### Exercise objective
An exact copy of all the data below is required.

───── Information provided

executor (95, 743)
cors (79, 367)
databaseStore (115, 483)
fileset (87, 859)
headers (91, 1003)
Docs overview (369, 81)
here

──────────

### Result of this exercise
executor (95, 743)
cors (79, 367)
databaseStore (115, 483)
fileset (87, 859)
headers (91, 1003)
Docs overview (369, 81)
here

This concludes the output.